Impact: The initial rollout was a success. Not only did platform traffic increase by ~10% after solution deployment, but the new functionality moved previously stalled sales negotiations with major prospects. These prospective customers, two major American universities with large materials science research programs, were both converted into now important customers.

A Fabulous Failure

Problem: I had the objective to streamline the experience on the SpringerMaterials homepage. Analyzing platform usage, I determined one feature should be removed: a button leading to a collapsible menu of individual book volumes - books whose original data formed the basis of the platform. My analysis showed that only 3% of homepage visitors clicked the ‘Bookshelf’ button. This observation was corroborated by data that showed searching, rather than browsing, was the user flow to find data. Obviously the ‘Bookshelf’ button could be removed and thus it was.

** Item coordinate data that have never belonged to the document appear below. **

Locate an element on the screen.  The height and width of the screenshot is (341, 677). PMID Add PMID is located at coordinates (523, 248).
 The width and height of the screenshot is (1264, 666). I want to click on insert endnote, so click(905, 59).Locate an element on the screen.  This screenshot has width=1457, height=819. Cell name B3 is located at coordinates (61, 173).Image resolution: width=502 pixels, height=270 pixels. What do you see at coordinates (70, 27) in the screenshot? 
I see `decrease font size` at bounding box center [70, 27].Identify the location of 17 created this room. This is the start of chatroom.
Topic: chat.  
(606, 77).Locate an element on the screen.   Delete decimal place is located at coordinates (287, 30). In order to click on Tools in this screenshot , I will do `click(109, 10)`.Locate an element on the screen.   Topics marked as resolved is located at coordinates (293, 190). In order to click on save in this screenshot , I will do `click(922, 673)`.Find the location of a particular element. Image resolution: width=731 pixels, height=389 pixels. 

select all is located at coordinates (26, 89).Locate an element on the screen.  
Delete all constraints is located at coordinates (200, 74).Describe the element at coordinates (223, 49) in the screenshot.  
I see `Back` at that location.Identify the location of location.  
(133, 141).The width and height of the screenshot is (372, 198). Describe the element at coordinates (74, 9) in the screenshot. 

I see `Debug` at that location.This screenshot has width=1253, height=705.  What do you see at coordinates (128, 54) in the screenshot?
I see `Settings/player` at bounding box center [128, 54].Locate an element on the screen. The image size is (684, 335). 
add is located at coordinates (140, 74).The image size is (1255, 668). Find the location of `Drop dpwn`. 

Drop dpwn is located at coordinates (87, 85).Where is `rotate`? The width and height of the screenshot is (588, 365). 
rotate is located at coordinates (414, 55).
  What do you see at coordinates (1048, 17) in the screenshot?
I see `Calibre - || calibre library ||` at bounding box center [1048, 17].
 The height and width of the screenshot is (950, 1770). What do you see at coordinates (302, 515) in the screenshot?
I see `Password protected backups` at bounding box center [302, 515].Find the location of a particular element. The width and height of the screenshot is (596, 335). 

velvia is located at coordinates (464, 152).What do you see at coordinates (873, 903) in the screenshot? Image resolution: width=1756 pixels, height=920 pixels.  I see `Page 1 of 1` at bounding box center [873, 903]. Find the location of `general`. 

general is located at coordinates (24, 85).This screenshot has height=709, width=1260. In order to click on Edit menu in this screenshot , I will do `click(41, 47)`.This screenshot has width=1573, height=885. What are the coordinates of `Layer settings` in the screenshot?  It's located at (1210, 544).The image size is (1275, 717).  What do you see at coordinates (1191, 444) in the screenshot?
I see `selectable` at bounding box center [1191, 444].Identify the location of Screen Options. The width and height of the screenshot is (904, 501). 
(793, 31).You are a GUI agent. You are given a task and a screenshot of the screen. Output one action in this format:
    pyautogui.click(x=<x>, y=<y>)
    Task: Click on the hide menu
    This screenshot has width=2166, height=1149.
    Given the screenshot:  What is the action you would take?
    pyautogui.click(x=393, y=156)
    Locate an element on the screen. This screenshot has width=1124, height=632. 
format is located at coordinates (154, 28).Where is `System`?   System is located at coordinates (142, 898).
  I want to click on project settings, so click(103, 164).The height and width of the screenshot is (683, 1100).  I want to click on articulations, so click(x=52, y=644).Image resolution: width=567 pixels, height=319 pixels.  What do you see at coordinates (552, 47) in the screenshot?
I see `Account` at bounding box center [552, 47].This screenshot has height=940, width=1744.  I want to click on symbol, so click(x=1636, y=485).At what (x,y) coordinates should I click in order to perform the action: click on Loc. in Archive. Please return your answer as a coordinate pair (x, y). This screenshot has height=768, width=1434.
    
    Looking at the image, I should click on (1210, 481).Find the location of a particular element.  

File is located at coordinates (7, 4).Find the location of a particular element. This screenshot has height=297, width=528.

Unfortunately, removing this button enraged a critical stakeholder: the buyer personas of the product! The backlash to removing the ‘Bookshelf’ button was swift: angry buyers began calling and emailing  to voice their fury at removing this button. After being berated for 45 minutes straight by an angry customer, I asked myself: why this backlash over such a little-used feature?

Screenshot of a website page with a drop-down menu showing options related to materials and books on nanomaterials, highlighting the 'Landolt-Börnstein bookshelf' option.

Solution: One of the biggest challenges in B2B product management is the disconnect between the product users and product buyers, who are not the same are rarely interact in many (most?) organizations.

The product buyers for my main customer segment (academic research institutions) needed to justify their purchases to higher ranking budget holders. One of their main arguments was that the SpringerMaterials platform contains huge amounts of data across many materials science areas. This fact was not readily apparent from the clean and simple search bar but it could be more easily visualized with collapsible menus of the bookshelf feature.

The ‘solution’ in this case was then obvious: bring back the ‘Bookshelf’ button but also make it easier to navigate, thus meeting the needs of the economic buyers.

Impact: Reviving the ‘Bookshelf’ feature not only smoothed relations with angry buyers, but also created some good-will with customers. In particular, the responsiveness to listen to buyer needs proved pivotal in retaining key customers at government research labs in North America. To date, this debacle is one of my favorite ‘failure’ stories in my product management career!